Chattanooga may use $2.8 million in federal funds for low-barrier homeless shelter

Staff Photo by Robin Rudd / City of Chattanooga Director of Homelessness and Supportive Housing Sam Wolfe discusses the closing of the East 11th Street camp in June 2022.
Staff Photo by Robin Rudd / City of Chattanooga Director of Homelessness and Supportive Housing Sam Wolfe discusses the closing of the East 11th Street camp in June 2022.

Chattanooga city government may use a few million dollars in federal funding to establish a shelter to serve the homeless, including those turned away at other facilities.

Chattanooga Mayor Tim Kelly recently shared an outline of how he hopes to use $30 million in federal money received from the American Rescue Plan Act.

The full proposal will require approval from the Chattanooga City Council, but it includes $2.8 million for the construction of the new shelter, which would fill a need local advocates say the city municipality lacks.

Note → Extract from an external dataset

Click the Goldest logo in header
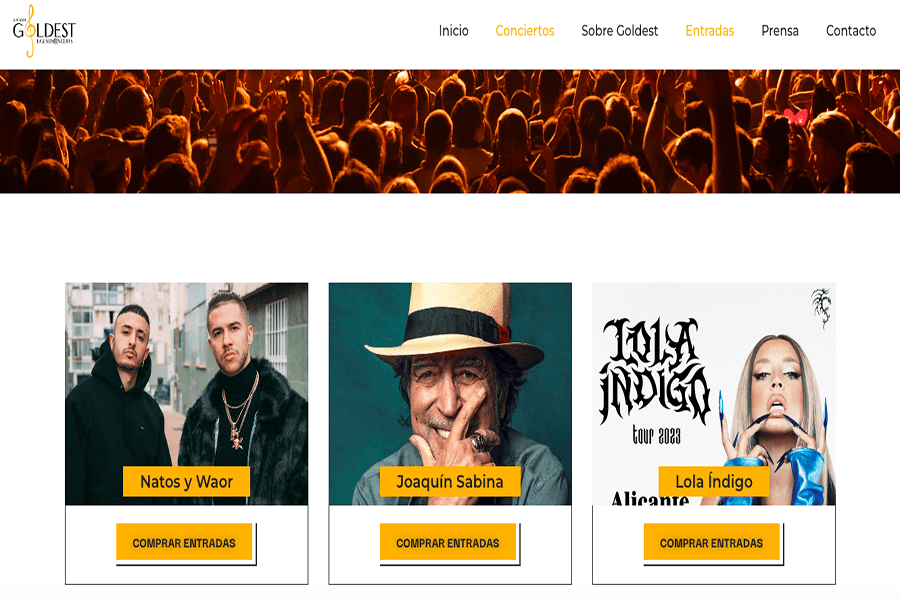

"Shelter isn't the solution to homelessness. Housing is - housing with support services - but this is something that we've heard from our partners," Sam Wolfe, the director of the city's Office of Homelessness and Supportive Housing, told the Chattanooga Times Free Press in a phone interview. Wolfe said there are at least 700 people sleeping on the streets in Hamilton County on any given night,

Wolfe said the No. 1 need service providers identify is shelter capacity. He said the city is still deciding how it would operate the proposed shelter, but officials hope to set up a 24-hour facility with fewer obstacles than existing locations in Chattanooga.

That could includes ensuring there are accommodations for people in need of medical assistance or those who have physical disabilities who may require use of a wheelchair. That could also include providing a place for people who are actively battling substance abuse issues and would be turned away from another location.

"There's so much need for shelter capacity," Wolfe said. "We're really not trying to limit the focus of this and say, 'We're only going to serve these people.' It's really something that's going to be utilized by a wide range of people experiencing homelessness, and we're going to try to make it as accommodating and welcoming as we possibly can."

Wolfe said the city is still early in the planning process and doesn't yet have a sense of the total capacity of the planned shelter.

photo Staff Photo by Robin Rudd / Chattanooga Mayor Tim Kelly speaks during at the Wheland Foundry site on June 30, 2022. Hamilton County and city of Chattanooga officials announced the plans to develop the former Wheland Foundry site, with a new baseball stadium being the anchor.

This is a project the previous three mayoral administrations have tried to get off the ground, Wolfe added, but it hasn't yet come to fruition for a variety of reasons. Obstacles included hesitancy to commit funding and difficulty finding a location.

Currently, Wolfe said, the only option for individuals in need of a place to stay is the Chattanooga Rescue Mission. Families with children can stay short-term at the Community Kitchen's MacClellan Family Shelter. There are also other shelters like the Chattanooga Room in the Inn that work with women and children, but there's a referral process that can sometimes cause a delay, Wolfe said.

Additionally, the Community Kitchen manages two overnight shelters in the basements of local churches, but people who stay there need to be in and out by a certain time.

"There's a hodgepodge of shelters like that that do provide some relief, but they don't really go far enough to meet the need in either number or capacity," Community Kitchen CEO Baron King said by phone.

Many existing shelters also enact restrictions that limit entry by certain people, including those with felony records.

King said the Community Kitchen is incredibly enthusiastic about the prospect of the city opening a shelter that has fewer barriers for entry than other shelters.

The number of people living on the street creates a constant strain on health services and the Police Department, he said, and they're frequently more vulnerable to issues like crime or disease.

Creating a low-barrier emergency shelter provides them with the stability to become more self-sufficient, he said. It would also put more people in contact with supportive services.

Wendy Winters, the executive director of the Chattanooga Regional Homeless Coalition, said by phone that there are more options for women and children than for men in Chattanooga.

Although men have historically struggled to find an overnight shelter, Winters said the pandemic and a shortage of affordable housing options has caused the overall number of people living on the street to skyrocket. She anticipates usage of a new facility could be split evenly between men and women.

A 2022 point-in-time count for the 11-county region found homelessness among women jumped 387% compared to the year prior, according to the Chattanooga Regional Homeless Coalition. Overall, the entire Southeast Tennessee region saw a 153% increase in the number of unsheltered homeless, rising from 1,217 to 3,084, the coalition said.

The city has never had a year-round, low-barrier shelter, Winters said.

"It's odd that a city our size doesn't have one," she said. "I think a lot of people just assume that we do, but we don't."